I hate interactive haunted houses because I don't like people startling me, but the actors inhabiting Sleep No More don't seem to care whether or not you're there at all. The first time I saw one of the performers, I was in the photography room of the detective's office. The other audience members were rooting through his files. All seemed to be ignoring the photos hanging up on strings criss-crossing the room.

I unclipped one and saw the body of a mutilated girl. Something was carved into her back but it was nearly impossible to see in the dim red light of the office. I tilted my head, stared at the photo some more, and wordlessly handed it off to another audience member. I remember how sloppily he took the photo and the way he stared at it like a witless dog. He might as well not have been wearing the mask. 

I would have kept digging around if the actor hadn't shown up.

He was tall, handsome, and dressed like he'd stumbled out of the photograph of the New Years Eve Party at the end of The Shining. He pushed past us, collapsed against the desk, and fell through the floor clutching his heart. After a few moments of panic, he got back up and stumbled out of the office, back towards the main street of the eerie small town set.

By this point, a crowd of audience members had clustered up behind him. They chased after him as he ran. I stayed behind. Once of the doors adjacent to the detective's office lead to a funeral home. I'd slipped in eariler to flip through the client roster and found the preparation room. A large steel door was affixed to one side. I was sure that the door would open up to the morgue and I wanted to see it for myself.

It never did. Dejected, I wandered my way back to the main street in time to see another actor, similarly dressed, stagger down the street as if wounded. A crowd of audience apparitions followed him, their bone-white bauta masks making them all look like specters in Old Navy cargo shorts.

The actor staggered through the streets, falling in the center of a dim spotlight. The crowd gathered around him like silent executioners. He picked himself up and continued through the set, toward the eerie tailor shop with the rusty scissors in the window held up with red ribbon.

I watched the whole thing pass me by. The two actor's movements were almost in perfect synchronicity.
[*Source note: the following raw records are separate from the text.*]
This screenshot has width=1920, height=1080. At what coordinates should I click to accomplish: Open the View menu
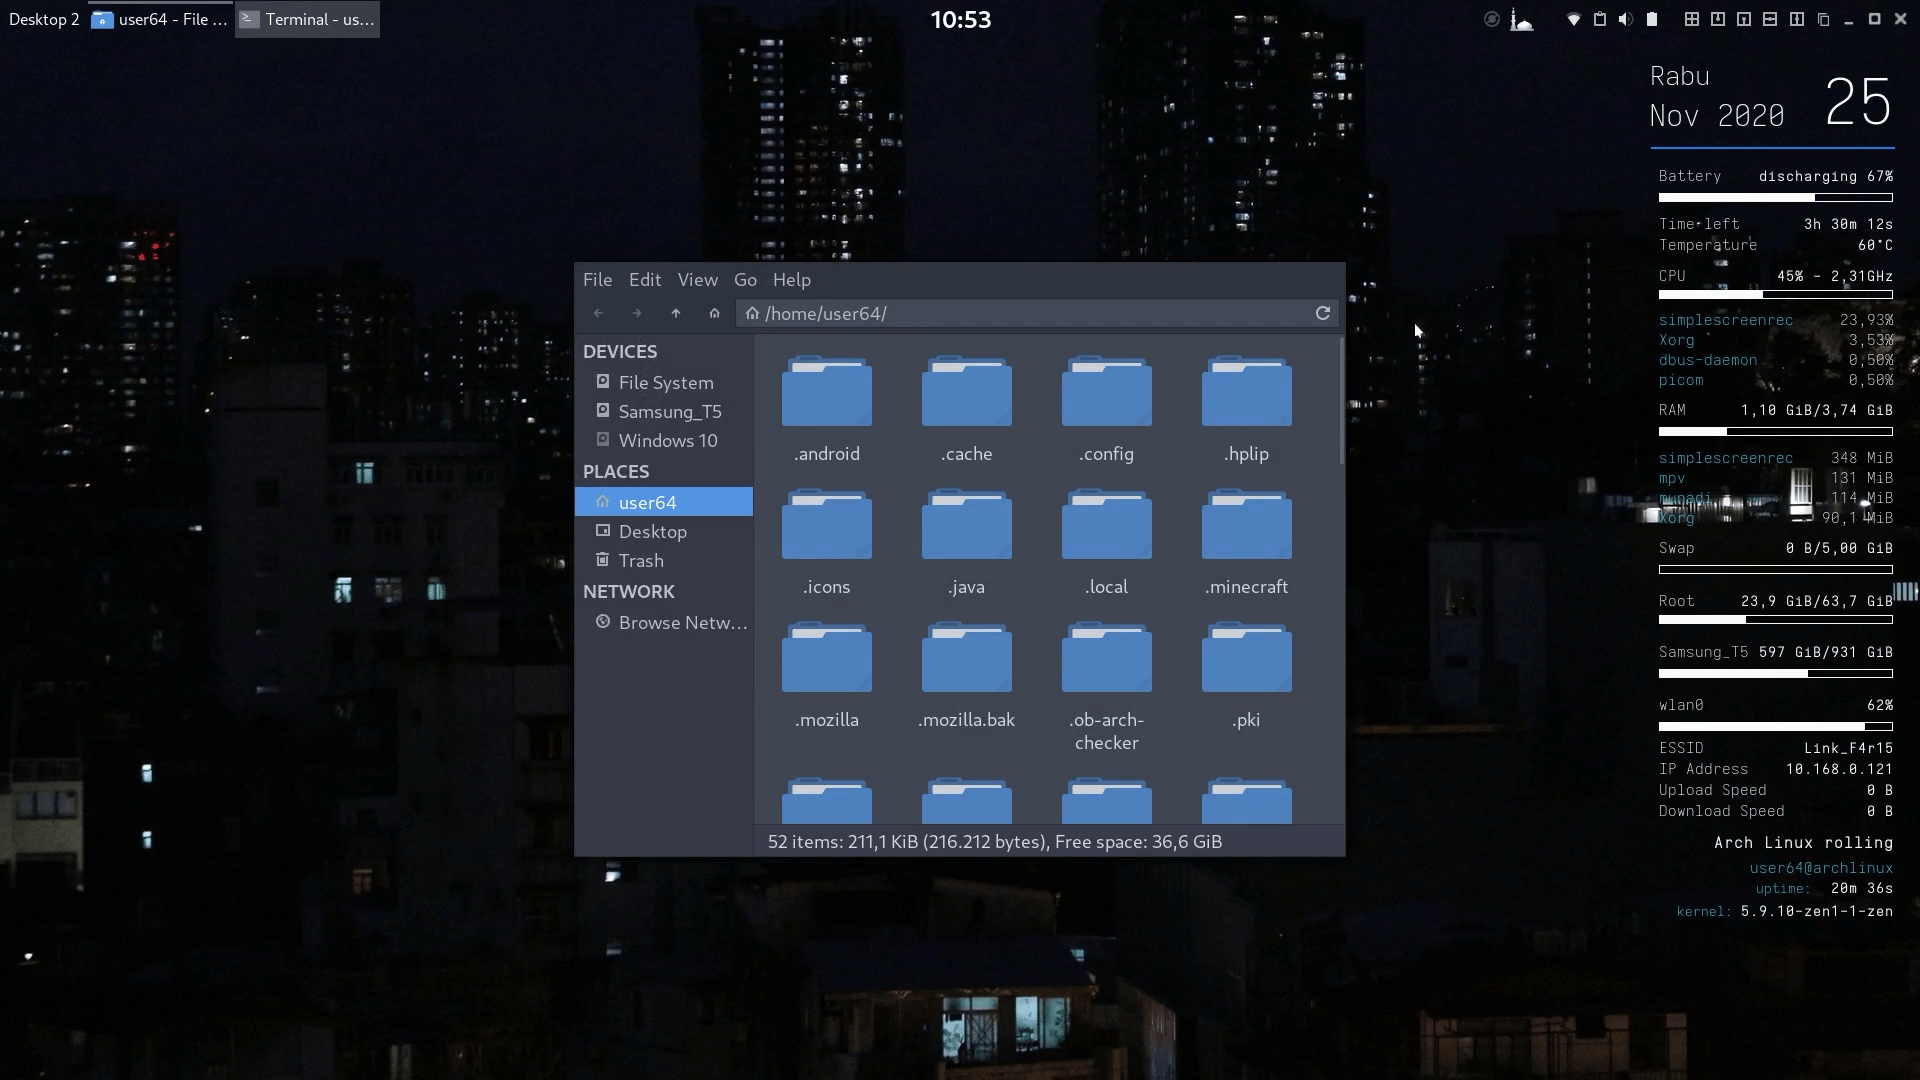pyautogui.click(x=697, y=280)
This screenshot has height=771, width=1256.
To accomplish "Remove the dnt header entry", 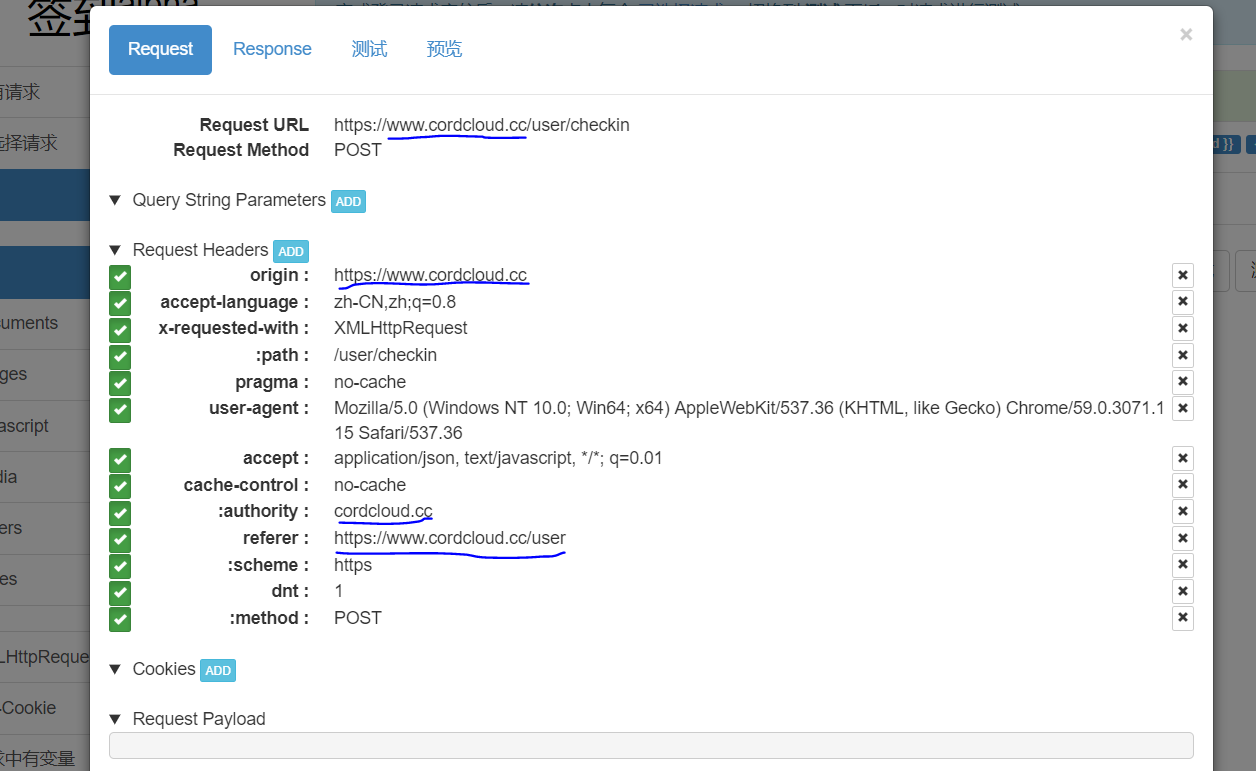I will tap(1182, 591).
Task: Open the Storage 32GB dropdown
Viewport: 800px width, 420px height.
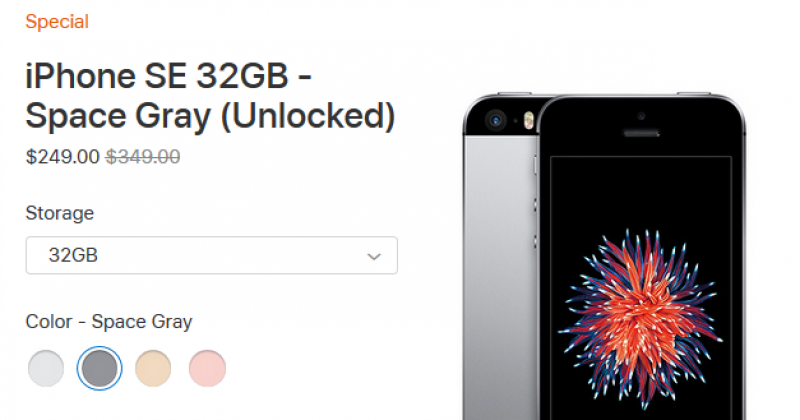Action: pyautogui.click(x=212, y=255)
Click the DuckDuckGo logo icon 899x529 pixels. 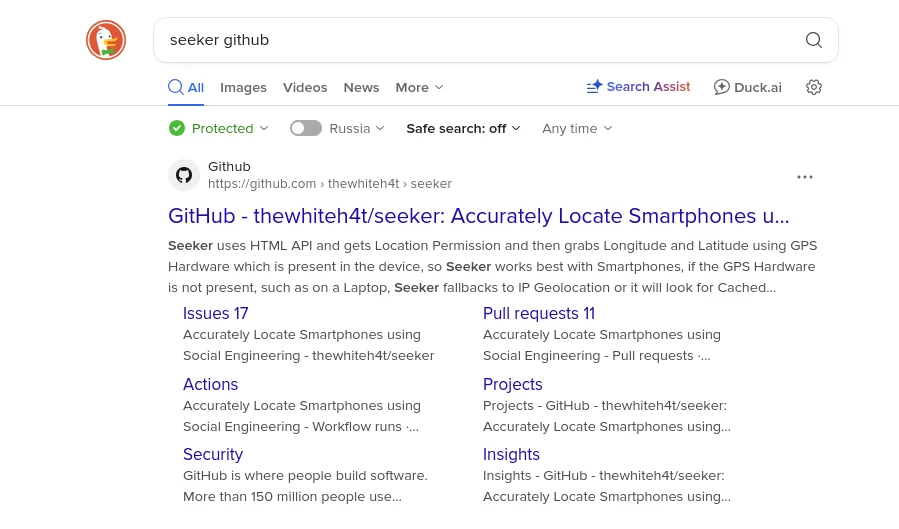[x=106, y=40]
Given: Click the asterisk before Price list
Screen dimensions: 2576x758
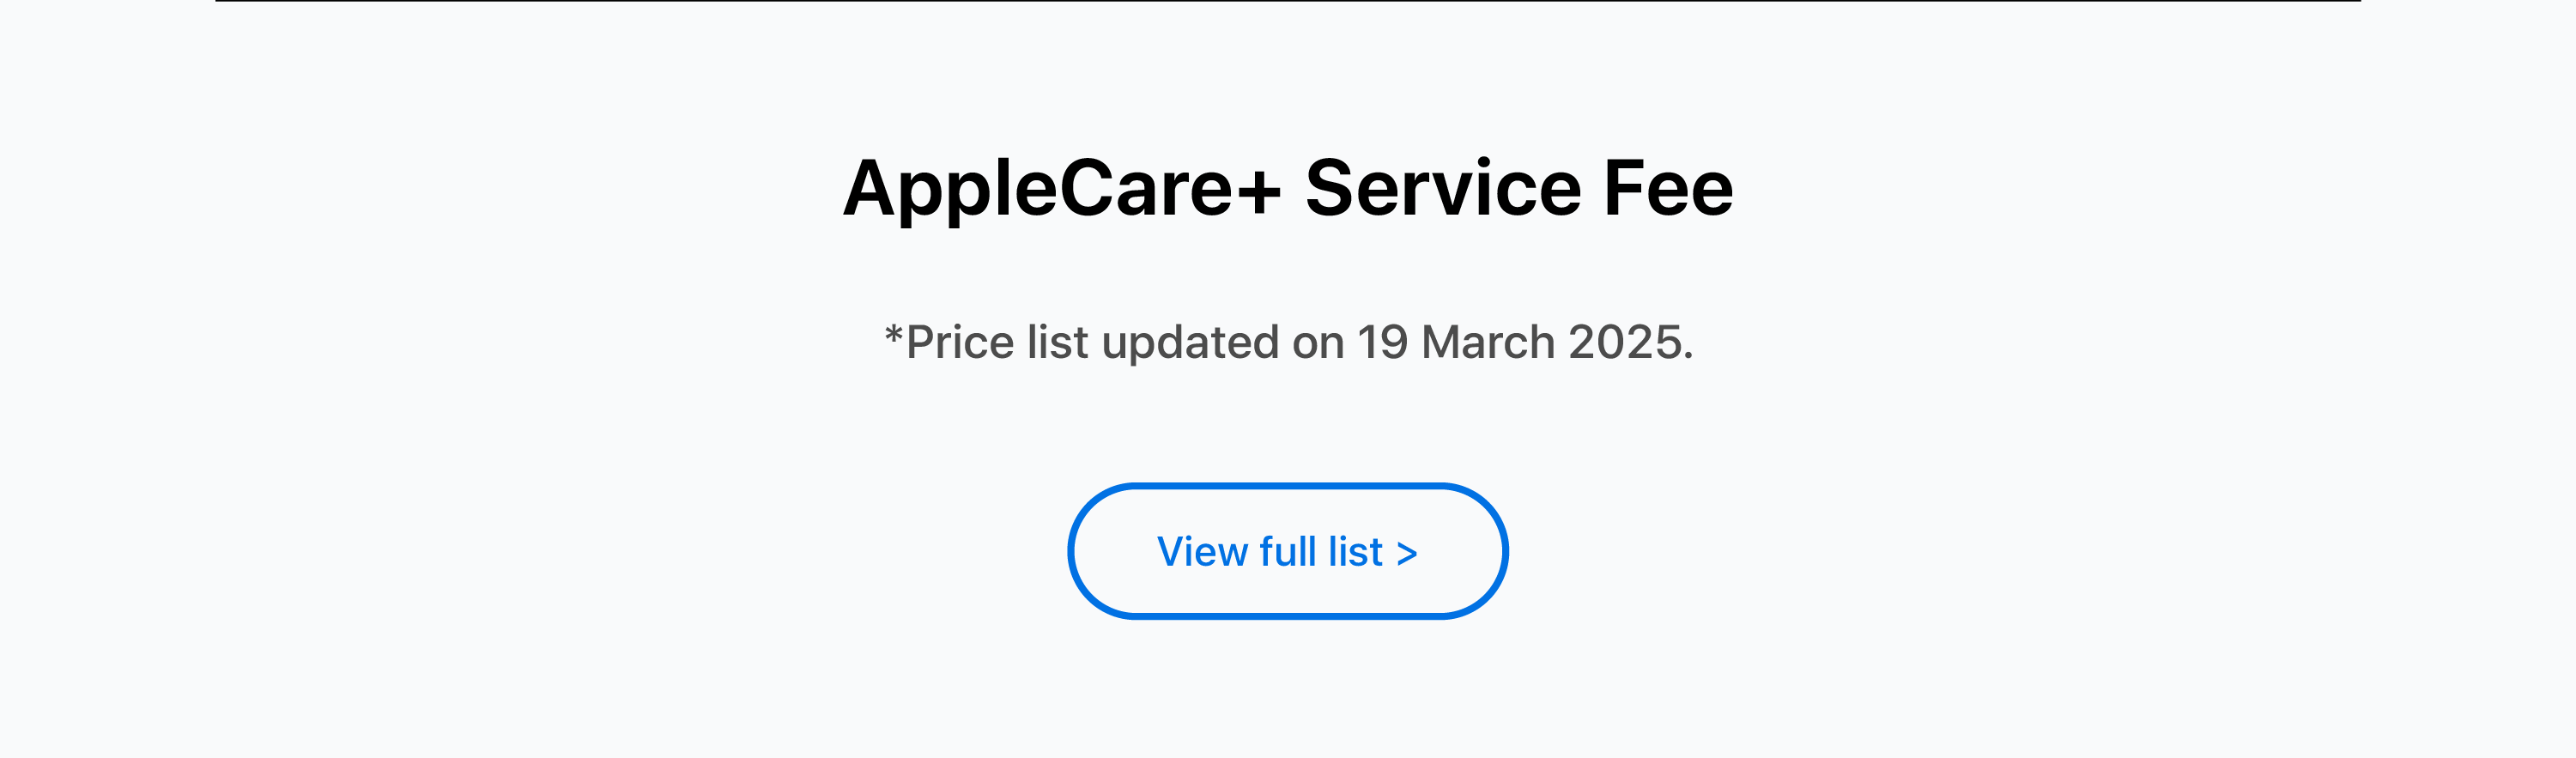Looking at the screenshot, I should pyautogui.click(x=893, y=335).
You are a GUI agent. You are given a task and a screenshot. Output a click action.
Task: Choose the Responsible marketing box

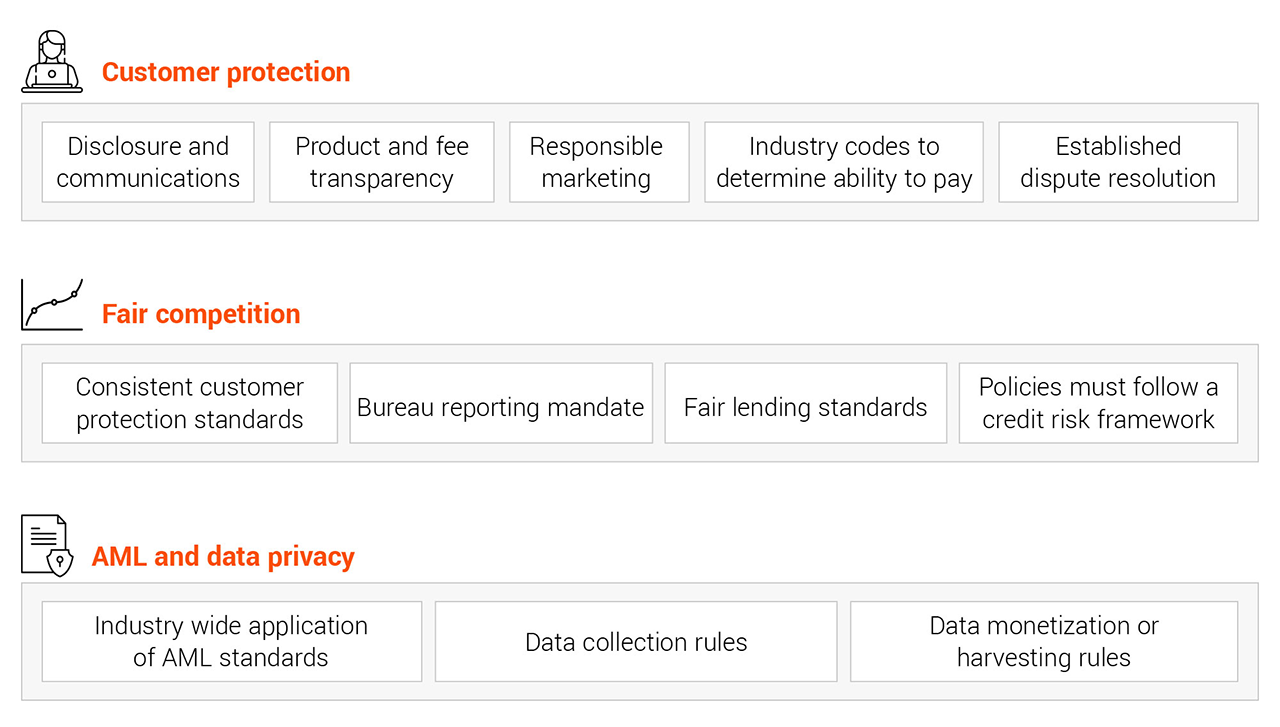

One character, trapped in a panicked loop, stumbling around in the dark over and over again.

For the first time in my life, I really understood what it must be like to see a ghost.


I had a really intense emotional reaction to the ending.

You're given a couple of hours to explore everything in the McKittrick hotel before the attendants in the black masks begin funneling audience members toward the basement. You go underneath the hotel lobby, down the church staircase, and enter the grand ballroom. 

All of Macbeth's lovers, friends, and victims return to him at a big banquet. Things degenerate into a brutal squabble and MacDuff leads a grateful Macbeth to his gallows. The play ends with a very realistic hanging.

I have a difficult time with hangings. I turned my head and shuddered. We were all filed up the stairs toward the exit. I glanced back occasionally to see the body swing by the rafters, a silhouette against dark blue lights, swaying to some tinny recording of a Bing Crosby jazz standard.  



Seeing Sleep No More was one of the best experiences of my life. I'm addicted. I want to go over and over again. It hits all my ghoulish buttons, it's beautiful in a very macabre way, and it creates a world I want to continue to inhabit. I've heard people compare it to Bioshock, Inception, Lovecraft, or a zillion other old-world mysteries and horrors.

I'm addicted. I can't wait to go back. You should go, too.